Sintana Energy Inc. (SEI.V) (SEUSF) has been on fire so far in 2023, rising from $0.11 at the start of the year to a $0.27 close today. It has risen on the strength of its offshore oil interests in Namibia, an area of great speculation at the moment thanks to multiple billion barrel finds over the past year. SEI's business model limits cash burn and further dilution as larger partners will be spending the money to drill on the interests. What makes the opportunity even more special is the cheap leveraged upside available to traders. Warrants under the symbol SEI.WT have a strike price of $0.25 and expire in nine months but trade at only $0.05. We are going to focus on the multiple bagger potential of these warrants. We are up to 1,019 followers on our ValueTrades blog despite not giving out a lot of alerts, a fact that we think is indicative of a successful, diligent and prudent stock picking history. If you like our picks you can also follow this blog by clicking the follow button on the top of the left hand panel. We have 120 followers so far on here. You can also follow us on Twitter @StockTradePicks which has over 5,000 followers.

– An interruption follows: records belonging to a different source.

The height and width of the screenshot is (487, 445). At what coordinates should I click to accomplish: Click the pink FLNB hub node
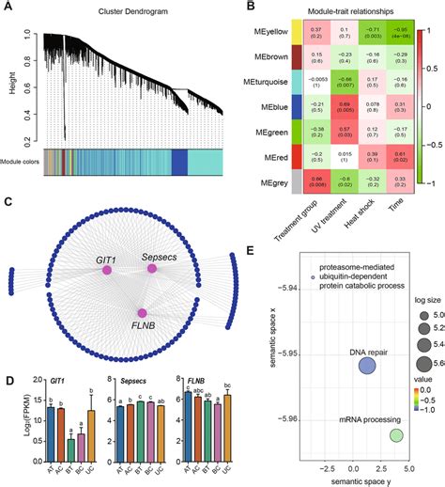coord(142,312)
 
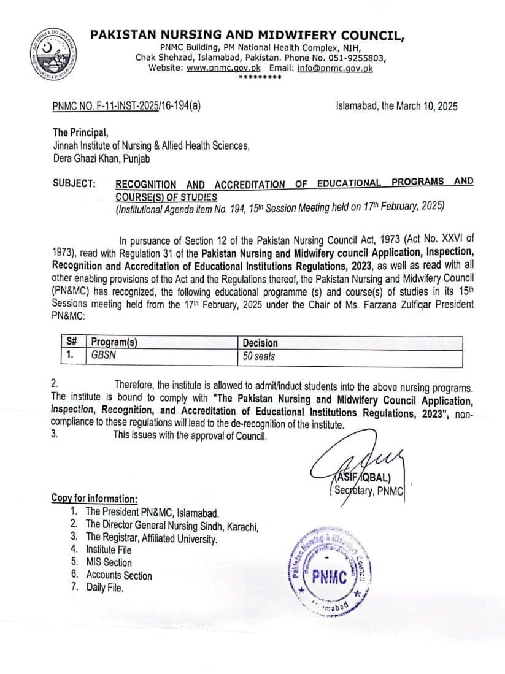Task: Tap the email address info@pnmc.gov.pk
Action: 334,68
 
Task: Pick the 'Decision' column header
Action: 260,343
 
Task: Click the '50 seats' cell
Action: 259,356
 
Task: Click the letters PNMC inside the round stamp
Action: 330,577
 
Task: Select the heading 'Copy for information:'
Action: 94,499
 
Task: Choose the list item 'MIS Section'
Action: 109,562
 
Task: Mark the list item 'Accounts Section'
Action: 118,575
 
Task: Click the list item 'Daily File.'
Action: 105,588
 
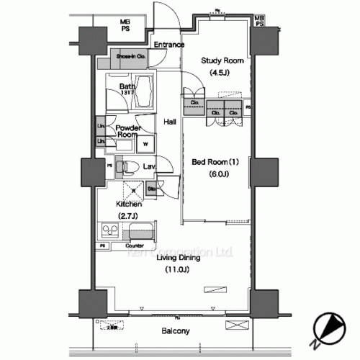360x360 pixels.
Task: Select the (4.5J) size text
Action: coord(220,73)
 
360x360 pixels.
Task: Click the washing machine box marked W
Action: coord(146,143)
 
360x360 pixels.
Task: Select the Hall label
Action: coord(170,122)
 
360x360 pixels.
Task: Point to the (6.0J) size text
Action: coord(220,174)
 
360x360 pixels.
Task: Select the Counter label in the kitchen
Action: coord(143,246)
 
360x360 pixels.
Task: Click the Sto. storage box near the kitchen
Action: coord(152,189)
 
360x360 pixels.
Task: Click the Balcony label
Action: coord(174,331)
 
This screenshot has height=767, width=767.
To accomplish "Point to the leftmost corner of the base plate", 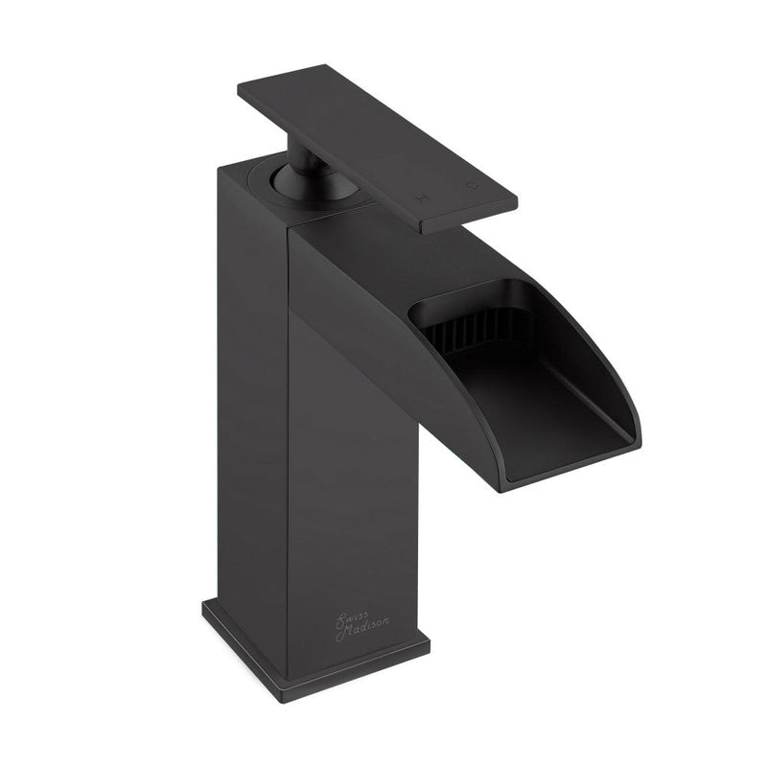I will [203, 605].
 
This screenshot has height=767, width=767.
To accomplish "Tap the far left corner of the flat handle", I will [239, 87].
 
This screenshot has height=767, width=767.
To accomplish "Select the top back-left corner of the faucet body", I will [219, 171].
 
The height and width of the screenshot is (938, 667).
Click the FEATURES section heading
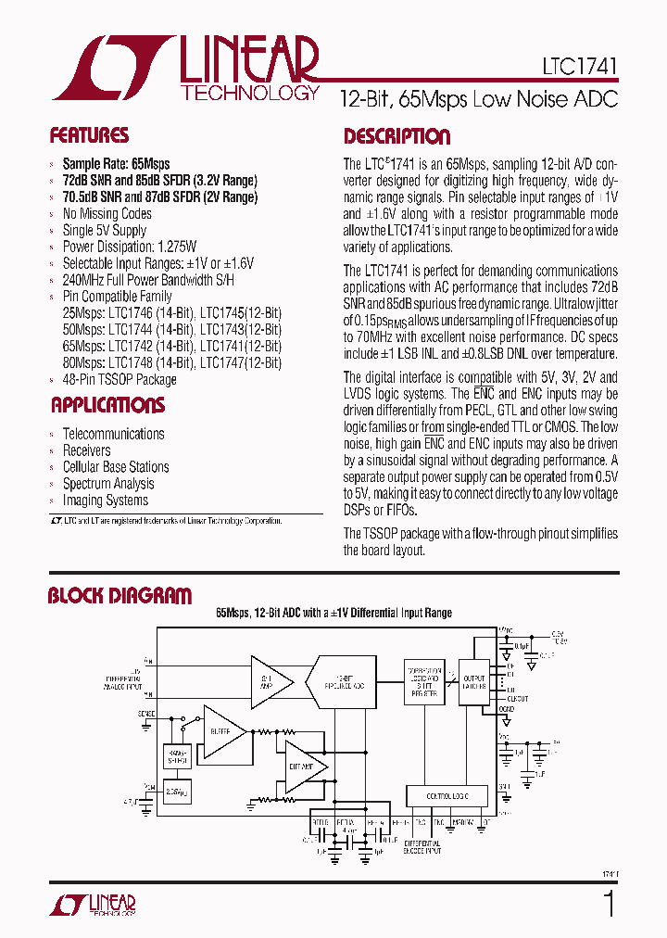[x=89, y=135]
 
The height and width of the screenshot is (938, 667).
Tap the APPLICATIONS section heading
[x=107, y=405]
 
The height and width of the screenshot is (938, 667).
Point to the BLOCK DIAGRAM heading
[x=120, y=596]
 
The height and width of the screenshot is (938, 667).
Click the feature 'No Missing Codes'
[x=107, y=213]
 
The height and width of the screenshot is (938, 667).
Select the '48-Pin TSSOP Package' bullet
[x=119, y=379]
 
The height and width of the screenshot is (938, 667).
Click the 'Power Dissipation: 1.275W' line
[x=129, y=247]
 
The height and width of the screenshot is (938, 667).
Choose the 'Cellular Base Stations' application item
[x=116, y=466]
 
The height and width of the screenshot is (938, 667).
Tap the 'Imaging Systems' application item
[x=105, y=500]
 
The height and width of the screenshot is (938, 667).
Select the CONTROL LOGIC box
[x=447, y=795]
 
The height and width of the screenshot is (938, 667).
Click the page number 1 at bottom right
[x=609, y=903]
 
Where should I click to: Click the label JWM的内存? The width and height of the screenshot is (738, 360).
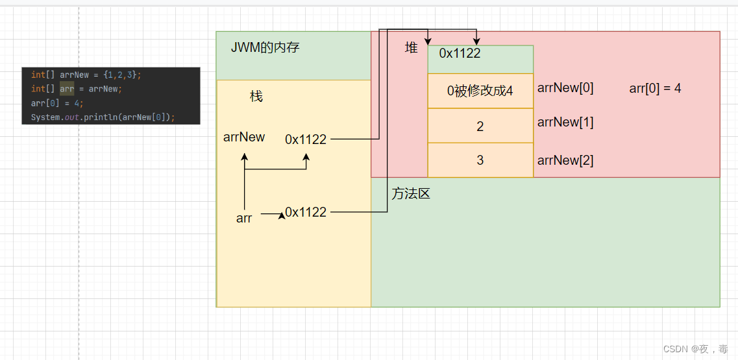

Sintana has oil interests in Colombia, but by far the most prospective opportunity is its multiple onshore and offshore holdings in and around the Orange Basin in Namibia. Two multi-billion barrel discoveries were made last year, but it was the third discovery announced in March by state-owned NAMCOR and its partners Shell and QatarEnergy that appeared to be the catalyst for SEI's recent rise in stock price as its potentially the biggest discovery to date.
Reviewing the company's corporate presentation, you get a good sense of where its interests lie relative to these three discoveries. Jonker-1X sits between Graff-1X and Venus-1X, even closer to PEL-83 and PEL-90:
Both are carried by larger players with drilling expected in 2023. However, given how SEI reacted since the announcement of the Jonker-1X find, it doesn't even need news on its own interests to continue its run. Another discovery made in the region will almost certainly lift the stock price, and if it happens to be done by SEI's partners on PEL 83, 87 or 90, the stock will lift into the stratosphere. There are 270 million shares outstanding, 390 million fully diluted when considering all of the options and warrants. A major discovery would most certainly justify a valuation well above SEI's current fully diluted market cap of $105 million.
This is where the warrants come in. They only trade at $0.05 with a strike price of $0.25. They are already $0.02 in the money and the stock price only needs to move up $0.03, or 11% in the next nine months in order to break even on them. Anything higher than that is profit on the warrants. This chart summarizes the opportunity.
If the stock drops to $0.25 or less by next March, the warrants are worthless. However, if an owner of the warrants decides to sell their warrants before expiry, they are likely to recover something from them even if the stock price drops below $0.25. At $0.27, the warrants are worth $0.02. By $0.30 the warrants break even at $0.05. Anything above that and the leveraging opportunity of the warrants becomes apparent. At $0.35, only a 30% upside on the stock from $0.27, the warrants will double. We think that this outcome is very likely to occur given the trend and interest in the Namibian region as well as news of drilling. If the stock reaches $0.50, an 85% increase, the warrants return 400% or five times your money.
We think that these warrants should be worth at least $0.08 to $0.10 right now, based on the upside leveraging opportunity they provide and the volatility and near-term speculative upside potential of the stock. Three months ago, Canadianwarrants.com rated these warrants as a bargain and worth $0.04 back when the stock was trading at only $0.14 and the warrants were far out of the money. Now that the warrants are in the money, it's likely the website will value these warrants around the $0.10 mark as we do once they update their chart.
Disclosure: We are long SEI, SEI.WT.